### BRIEF
After finding the line with "531x536 pixels." in the entries below, retype exactly each line from there through the line with "Click the model photo in navy suit", including that final line.
((
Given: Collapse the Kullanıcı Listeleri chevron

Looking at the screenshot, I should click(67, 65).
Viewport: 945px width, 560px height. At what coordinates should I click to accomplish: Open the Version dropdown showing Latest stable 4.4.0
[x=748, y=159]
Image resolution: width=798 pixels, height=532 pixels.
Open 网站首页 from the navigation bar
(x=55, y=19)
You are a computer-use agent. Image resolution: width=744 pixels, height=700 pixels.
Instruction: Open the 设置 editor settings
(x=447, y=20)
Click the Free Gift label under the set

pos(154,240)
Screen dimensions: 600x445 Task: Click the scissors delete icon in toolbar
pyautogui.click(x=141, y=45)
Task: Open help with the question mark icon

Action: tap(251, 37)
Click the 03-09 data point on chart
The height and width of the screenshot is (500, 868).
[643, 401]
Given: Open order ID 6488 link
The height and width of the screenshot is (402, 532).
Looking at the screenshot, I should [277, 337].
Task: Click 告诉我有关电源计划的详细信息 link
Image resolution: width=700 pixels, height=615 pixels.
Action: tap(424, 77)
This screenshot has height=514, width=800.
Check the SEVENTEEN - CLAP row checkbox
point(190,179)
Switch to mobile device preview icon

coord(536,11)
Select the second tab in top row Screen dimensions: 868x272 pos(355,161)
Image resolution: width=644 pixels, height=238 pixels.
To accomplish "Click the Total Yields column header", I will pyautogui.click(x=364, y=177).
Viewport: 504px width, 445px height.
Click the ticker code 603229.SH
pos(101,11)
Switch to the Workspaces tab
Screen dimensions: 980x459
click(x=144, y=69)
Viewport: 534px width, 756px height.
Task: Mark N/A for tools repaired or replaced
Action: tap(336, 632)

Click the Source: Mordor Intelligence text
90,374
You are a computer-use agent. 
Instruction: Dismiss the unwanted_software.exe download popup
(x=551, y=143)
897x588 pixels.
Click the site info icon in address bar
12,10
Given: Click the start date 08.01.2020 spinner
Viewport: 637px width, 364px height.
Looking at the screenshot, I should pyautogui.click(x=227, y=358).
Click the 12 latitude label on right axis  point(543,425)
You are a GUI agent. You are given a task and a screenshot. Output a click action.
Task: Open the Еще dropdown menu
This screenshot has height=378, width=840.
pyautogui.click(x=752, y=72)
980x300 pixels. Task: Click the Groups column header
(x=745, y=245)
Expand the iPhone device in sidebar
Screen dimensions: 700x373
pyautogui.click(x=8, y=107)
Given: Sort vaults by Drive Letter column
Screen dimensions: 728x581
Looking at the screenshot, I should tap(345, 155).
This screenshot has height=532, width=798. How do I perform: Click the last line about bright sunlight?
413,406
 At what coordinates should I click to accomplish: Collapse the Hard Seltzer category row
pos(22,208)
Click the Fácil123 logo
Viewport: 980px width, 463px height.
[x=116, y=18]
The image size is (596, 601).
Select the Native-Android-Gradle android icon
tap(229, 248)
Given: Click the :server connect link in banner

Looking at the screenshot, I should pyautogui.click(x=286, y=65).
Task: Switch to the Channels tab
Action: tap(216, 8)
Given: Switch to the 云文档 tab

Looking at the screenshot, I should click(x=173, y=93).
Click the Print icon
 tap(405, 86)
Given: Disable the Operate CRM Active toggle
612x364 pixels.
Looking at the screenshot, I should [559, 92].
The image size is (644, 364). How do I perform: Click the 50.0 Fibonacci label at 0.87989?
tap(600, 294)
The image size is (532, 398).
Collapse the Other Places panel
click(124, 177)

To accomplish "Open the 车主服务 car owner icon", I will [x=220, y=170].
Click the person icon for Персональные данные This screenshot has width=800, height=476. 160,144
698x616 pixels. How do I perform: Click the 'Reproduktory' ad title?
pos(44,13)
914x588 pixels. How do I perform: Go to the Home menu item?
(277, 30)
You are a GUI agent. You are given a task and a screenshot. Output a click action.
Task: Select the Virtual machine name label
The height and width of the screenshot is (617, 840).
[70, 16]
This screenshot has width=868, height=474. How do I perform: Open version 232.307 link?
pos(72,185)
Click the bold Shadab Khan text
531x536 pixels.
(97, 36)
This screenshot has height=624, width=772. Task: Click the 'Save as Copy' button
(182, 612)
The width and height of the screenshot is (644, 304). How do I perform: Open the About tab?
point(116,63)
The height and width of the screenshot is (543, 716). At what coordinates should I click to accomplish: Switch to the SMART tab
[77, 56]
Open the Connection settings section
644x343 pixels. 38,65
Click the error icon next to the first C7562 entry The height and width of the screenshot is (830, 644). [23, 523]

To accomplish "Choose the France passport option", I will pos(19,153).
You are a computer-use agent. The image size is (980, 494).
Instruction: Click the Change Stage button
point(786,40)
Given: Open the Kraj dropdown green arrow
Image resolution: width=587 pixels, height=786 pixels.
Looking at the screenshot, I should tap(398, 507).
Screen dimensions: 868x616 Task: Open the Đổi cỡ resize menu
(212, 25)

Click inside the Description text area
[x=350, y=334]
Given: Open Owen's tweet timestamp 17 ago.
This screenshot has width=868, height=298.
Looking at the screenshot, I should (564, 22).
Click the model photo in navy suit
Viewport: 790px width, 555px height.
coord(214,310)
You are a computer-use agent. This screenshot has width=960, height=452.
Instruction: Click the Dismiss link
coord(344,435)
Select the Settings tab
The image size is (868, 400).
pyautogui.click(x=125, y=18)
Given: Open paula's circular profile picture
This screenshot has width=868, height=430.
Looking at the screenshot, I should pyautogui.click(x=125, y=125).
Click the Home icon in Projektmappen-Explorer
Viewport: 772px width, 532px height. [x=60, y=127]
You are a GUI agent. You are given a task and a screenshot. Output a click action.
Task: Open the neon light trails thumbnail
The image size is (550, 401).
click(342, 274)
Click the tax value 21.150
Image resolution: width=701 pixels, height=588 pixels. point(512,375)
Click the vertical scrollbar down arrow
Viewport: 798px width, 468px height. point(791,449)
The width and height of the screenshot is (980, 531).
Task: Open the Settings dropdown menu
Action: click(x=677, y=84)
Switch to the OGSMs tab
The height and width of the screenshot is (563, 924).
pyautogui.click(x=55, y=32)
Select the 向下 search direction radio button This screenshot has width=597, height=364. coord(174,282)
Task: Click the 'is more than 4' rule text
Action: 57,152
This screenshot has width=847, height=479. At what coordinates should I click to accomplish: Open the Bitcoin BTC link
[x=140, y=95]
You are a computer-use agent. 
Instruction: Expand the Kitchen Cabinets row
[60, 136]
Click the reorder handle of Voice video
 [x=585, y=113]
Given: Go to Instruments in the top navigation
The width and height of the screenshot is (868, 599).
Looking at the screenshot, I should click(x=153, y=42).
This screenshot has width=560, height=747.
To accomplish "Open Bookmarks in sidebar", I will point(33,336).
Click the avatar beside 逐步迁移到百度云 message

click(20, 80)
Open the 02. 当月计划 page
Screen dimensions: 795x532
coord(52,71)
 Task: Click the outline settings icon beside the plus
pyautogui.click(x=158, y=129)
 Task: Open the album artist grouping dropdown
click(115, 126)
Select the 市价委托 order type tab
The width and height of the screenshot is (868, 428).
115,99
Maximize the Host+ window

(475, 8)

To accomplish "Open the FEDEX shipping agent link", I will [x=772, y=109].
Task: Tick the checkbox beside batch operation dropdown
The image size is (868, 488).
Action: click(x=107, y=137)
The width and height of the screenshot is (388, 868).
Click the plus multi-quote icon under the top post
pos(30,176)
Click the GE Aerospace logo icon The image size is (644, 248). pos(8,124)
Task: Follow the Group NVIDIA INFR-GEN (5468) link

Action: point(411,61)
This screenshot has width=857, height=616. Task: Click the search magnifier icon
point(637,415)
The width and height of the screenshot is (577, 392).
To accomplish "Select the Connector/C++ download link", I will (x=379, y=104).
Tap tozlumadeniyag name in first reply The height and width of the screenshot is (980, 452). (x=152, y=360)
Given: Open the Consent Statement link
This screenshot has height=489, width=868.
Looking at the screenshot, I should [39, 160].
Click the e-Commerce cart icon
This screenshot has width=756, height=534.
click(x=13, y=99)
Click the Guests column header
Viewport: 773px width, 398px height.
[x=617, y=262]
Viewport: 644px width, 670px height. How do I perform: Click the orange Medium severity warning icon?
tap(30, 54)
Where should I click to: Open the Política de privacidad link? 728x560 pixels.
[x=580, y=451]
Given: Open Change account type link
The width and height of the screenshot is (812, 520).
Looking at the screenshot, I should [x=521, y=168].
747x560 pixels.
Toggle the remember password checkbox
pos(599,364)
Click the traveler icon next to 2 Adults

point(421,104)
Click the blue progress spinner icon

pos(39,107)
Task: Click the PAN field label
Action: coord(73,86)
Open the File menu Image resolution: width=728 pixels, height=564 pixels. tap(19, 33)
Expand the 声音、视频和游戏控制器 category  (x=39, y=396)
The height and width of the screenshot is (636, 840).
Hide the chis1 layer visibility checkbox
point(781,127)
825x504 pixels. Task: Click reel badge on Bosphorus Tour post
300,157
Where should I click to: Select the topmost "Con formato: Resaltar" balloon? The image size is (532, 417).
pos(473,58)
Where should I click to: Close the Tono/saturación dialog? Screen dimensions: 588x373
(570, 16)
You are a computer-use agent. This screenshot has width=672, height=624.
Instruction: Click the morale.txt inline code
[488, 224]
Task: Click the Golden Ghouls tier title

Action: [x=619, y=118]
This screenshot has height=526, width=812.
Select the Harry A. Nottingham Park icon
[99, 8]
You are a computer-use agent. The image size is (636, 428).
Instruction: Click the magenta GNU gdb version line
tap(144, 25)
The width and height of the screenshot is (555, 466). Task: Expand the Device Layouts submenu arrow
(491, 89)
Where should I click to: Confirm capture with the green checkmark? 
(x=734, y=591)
))
### RESPONSE BOX
531x536 pixels.
(97, 36)
This screenshot has height=624, width=772. Task: Click the 'Save as Copy' button
(182, 612)
The width and height of the screenshot is (644, 304). How do I perform: Open the About tab?
point(116,63)
The height and width of the screenshot is (543, 716). At what coordinates should I click to accomplish: Switch to the SMART tab
[77, 56]
Open the Connection settings section
644x343 pixels. 38,65
Click the error icon next to the first C7562 entry The height and width of the screenshot is (830, 644). [23, 523]

To accomplish "Choose the France passport option", I will pos(19,153).
You are a computer-use agent. The image size is (980, 494).
Instruction: Click the Change Stage button
point(786,40)
Given: Open the Kraj dropdown green arrow
Image resolution: width=587 pixels, height=786 pixels.
Looking at the screenshot, I should tap(398, 507).
Screen dimensions: 868x616 Task: Open the Đổi cỡ resize menu
(212, 25)

Click inside the Description text area
[x=350, y=334]
Given: Open Owen's tweet timestamp 17 ago.
This screenshot has width=868, height=298.
Looking at the screenshot, I should (564, 22).
Click the model photo in navy suit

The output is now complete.